Today was up and down. Had a meeting with a big wig at work because they want me to "move up" as the ol' saying goes. So ok, I play along, then I feel bad because I don't want to lead them on because I'm moving to KC this year. So I go back and talk with said big wig and tell her "I'm moving to KC this year." So not only will I be reaping the benefits of learning the ropes of a bigger wheel at my job the next several months, I'll get a big push into the frontlines of consumer lending, which is peachy keen by me, because I want to work with people face to face when I move down to Cow Town.

So, I took tomorrow morning off just for the hell of it. I want to sleep in, is that so wrong?

Currently listening :
Zuma
By Neil Young & Crazy Horse
Release date: 25 October, 1990

Saturday, January 28, 2006

Untitled

Current mood: thoughtful
Category: Romance and Relationships

So, Saturday night and it's 11:55 and I'm home not doing much. Went to the company holiday party tonight, not too bad. Just got off the phone with Steph, which is always the nightly routine. I'm happy to say that it's still the best way to end my day. I can't complain about the things that are going on with us right now. In fact, I couldn't be happier, sans distance of course. However, we are working on changing all of that. So back to my opening line. Why am I not out right now? I guess I'm really not sure. Maybe it's because what I'm looking for I've already found. But is that really the point of going out all the time? I really don't think that's totally it, but I do think most people do go out to find others to be with. Well, if they're single of course. Who knows, may just be me.

I'll be going back down in a couple of weeks, which I couldn't be more excited about. Most of the time when I'm out all I can think about is how much more fun I would be having if she were there with me. Sometimes I stop and wonder if I'm shortchanging myself by thinking like that. Then again, maybe I'm not.
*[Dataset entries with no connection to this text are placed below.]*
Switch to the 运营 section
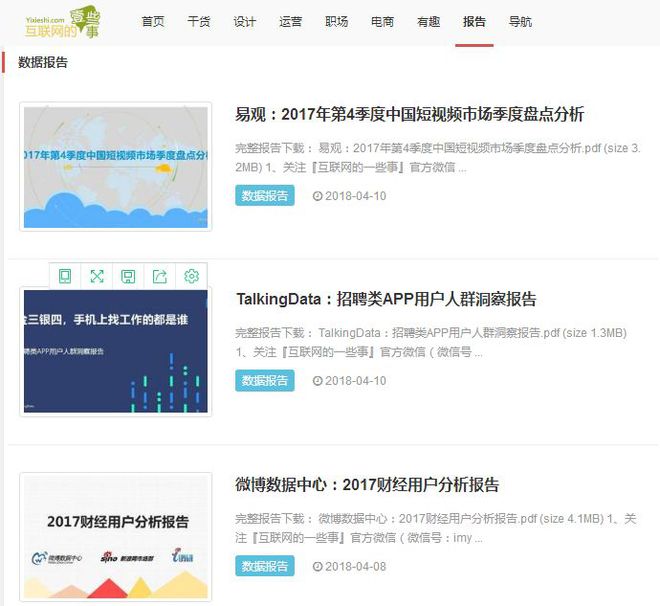The width and height of the screenshot is (660, 606). (x=291, y=22)
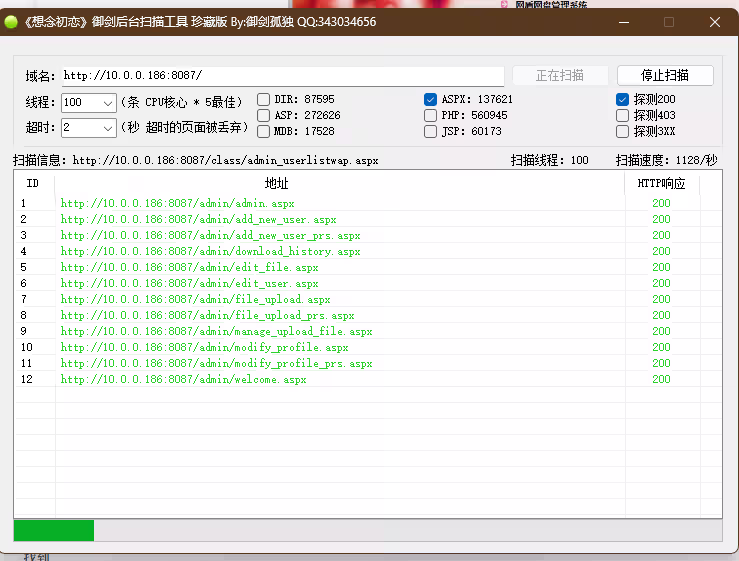
Task: Enable the DIR dictionary checkbox
Action: 264,99
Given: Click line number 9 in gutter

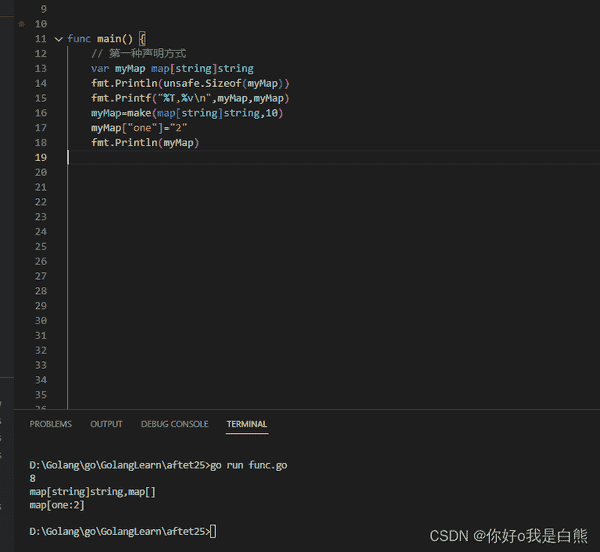Looking at the screenshot, I should (x=43, y=9).
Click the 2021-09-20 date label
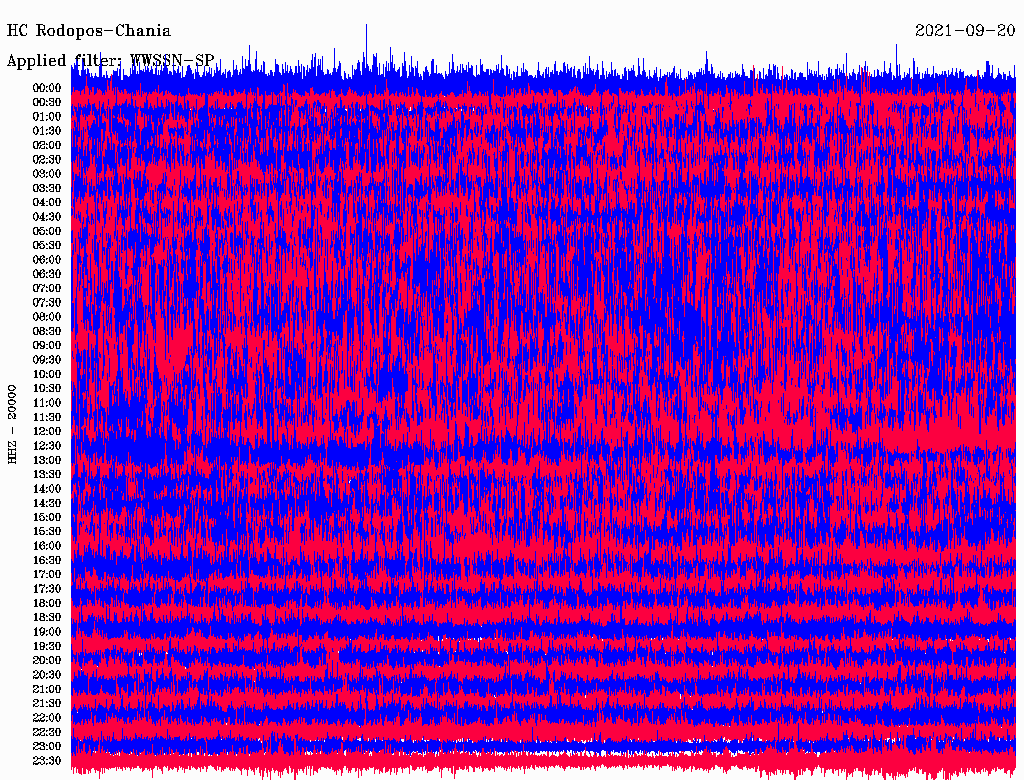 click(965, 31)

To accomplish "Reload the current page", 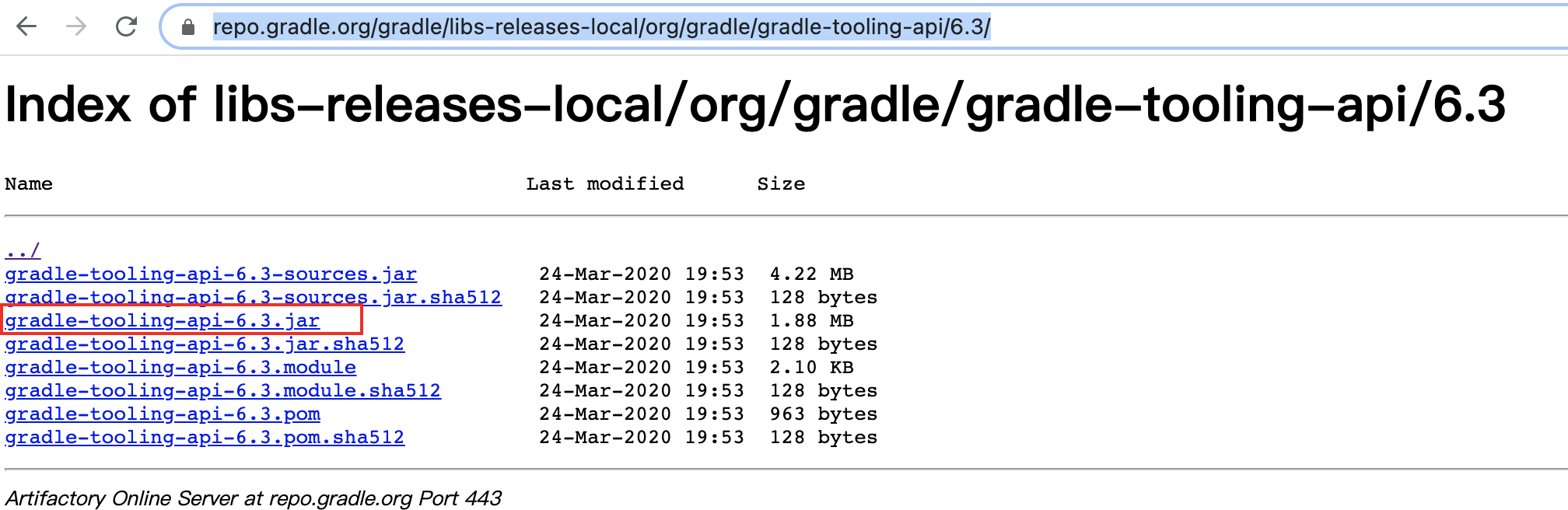I will pos(124,26).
I think people love their independence, which is fine because I do as well. However, maybe the issue is they define it in the wrong way. Just because I think I'd be having more fun with my girlfriend with me doesn't make me weak or too dependent on her, it just means that I really enjoy her company when I'm with her, and she would completely enhance any activity I'm involved in.

I think I'm starting to go down the path of not wanting too much from others around me. I think I'm starting to see the next part of my life starting to unfold. Your life seems to go in stages that are never 100efined in black and white. Sometimes you have to read between the lines. Cliched line I know, but it's common for a reason after all. What do I mean by not wanting too much from others? Most people go through the early stages of their life being reliant on their parent(s) and spend most of the time there after trying to break away from them while finding their own identity. Once that's acheived, you feel strong enough to start finding an identity within someone else. You find things out about yourself that you can't see on your own. They seem to notice the things you can't pick up on. The one's that can truely see into what makes you the person you've spent your whole life creating are the people that should be kept close to you. When you find those people, you don't have to ask much from them, therefore not wanting anything from them in the sense of needing anything in the form of personal gain. You just feel better about yourself and you feel like more of a complete person. I think you cease trying to find a reason for life through a multitude of people.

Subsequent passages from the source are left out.